Character level text generation. Follow the following steps and show your works in a jupyter notebook. The requirements of the notebook are emphasis in bold.

Find and download a suitable data for training a character level text generation model.
1. The text material can be English, Chinese, or Code.
2. The training data should contain at least 5000 sentences or comparable amount of data.
Gather the statistics of $p(x_t|x_{t-1}, x_{t-2}, \ldots, x_{t-n})$ for the training dataset, where $x_i$ are characters in the training dataset. Do the followings for at least 2 different $n$,
1. Store the information in a counter.
2. Show how many distinct tuples $(x_{t-1}, x_{t-2}, \ldots, x_{t-n})$ are there in the training data.
3. Which tuple $(x_{t-1}, x_{t-2}, \ldots, x_{t-n})$ appears most times int the dataset?
4. Show the top 3 candidate's $x_t$ that is most likely to appear right after the above tuple.
5. Generate 3 paragraph of text according to the statistics. You may start from any tuples that is appeared in the dataset.

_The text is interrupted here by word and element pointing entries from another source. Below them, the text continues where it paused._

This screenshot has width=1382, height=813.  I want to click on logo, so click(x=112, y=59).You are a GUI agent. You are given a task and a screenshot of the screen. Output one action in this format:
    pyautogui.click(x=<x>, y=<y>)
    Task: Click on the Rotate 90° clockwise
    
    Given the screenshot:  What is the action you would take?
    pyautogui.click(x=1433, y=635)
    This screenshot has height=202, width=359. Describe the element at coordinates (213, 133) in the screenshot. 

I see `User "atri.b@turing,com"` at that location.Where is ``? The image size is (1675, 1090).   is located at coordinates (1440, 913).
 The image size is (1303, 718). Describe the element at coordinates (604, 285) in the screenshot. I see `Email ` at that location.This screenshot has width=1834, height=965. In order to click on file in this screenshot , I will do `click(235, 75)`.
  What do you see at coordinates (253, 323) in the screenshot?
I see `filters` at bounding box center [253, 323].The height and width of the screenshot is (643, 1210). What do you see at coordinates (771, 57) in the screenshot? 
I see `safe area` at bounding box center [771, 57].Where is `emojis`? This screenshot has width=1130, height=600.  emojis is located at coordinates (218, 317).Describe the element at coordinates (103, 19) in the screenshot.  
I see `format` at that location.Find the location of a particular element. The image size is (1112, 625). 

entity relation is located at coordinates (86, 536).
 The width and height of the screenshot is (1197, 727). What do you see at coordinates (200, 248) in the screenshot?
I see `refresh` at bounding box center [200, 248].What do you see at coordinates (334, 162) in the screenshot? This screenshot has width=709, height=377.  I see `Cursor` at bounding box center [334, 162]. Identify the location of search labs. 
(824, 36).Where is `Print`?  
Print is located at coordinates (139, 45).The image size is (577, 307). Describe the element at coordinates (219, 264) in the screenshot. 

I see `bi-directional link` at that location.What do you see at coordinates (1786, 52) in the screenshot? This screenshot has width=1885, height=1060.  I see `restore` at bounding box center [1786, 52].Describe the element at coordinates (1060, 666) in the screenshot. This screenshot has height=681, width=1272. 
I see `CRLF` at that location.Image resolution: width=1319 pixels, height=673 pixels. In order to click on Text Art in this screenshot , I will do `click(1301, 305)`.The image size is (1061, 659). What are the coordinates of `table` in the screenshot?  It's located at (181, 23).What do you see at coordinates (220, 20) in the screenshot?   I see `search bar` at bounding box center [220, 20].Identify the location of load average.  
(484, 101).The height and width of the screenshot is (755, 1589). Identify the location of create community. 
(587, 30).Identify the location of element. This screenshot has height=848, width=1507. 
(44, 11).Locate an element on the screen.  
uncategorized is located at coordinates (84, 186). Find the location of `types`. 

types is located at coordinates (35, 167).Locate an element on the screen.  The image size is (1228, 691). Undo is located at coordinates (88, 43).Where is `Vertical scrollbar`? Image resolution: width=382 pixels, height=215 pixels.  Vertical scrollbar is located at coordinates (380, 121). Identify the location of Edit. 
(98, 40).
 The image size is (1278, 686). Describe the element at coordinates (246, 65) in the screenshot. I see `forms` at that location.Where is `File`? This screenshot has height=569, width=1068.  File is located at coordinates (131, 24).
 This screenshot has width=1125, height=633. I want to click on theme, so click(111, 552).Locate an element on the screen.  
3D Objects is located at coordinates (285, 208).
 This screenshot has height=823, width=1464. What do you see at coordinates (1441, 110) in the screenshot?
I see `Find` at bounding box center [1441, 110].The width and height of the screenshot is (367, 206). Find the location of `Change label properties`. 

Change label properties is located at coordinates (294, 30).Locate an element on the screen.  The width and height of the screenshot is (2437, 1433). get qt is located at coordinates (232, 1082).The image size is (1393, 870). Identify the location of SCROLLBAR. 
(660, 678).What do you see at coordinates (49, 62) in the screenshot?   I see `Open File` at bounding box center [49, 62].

Warmup for neural network and deep learning
1. Choose any of the deep learning framework. Pytorch lightning and keras are recommended.
2. Instead of using a counter, train a neural network to learn $p(x_t|x_{t-1}, x_{t-2}, \ldots, x_{t-n})$ or $p(x_t|x_{t-1}, x_{t-2}, \ldots)$
3. The network can be an RNN, 1D-CNN or an MLP. You can limit $x_i$ to be a subset of the characters, e.g. choose only the top 100~1000 most frequently appeared characters.
4. Generate 3 paragraph of text using this neural network model.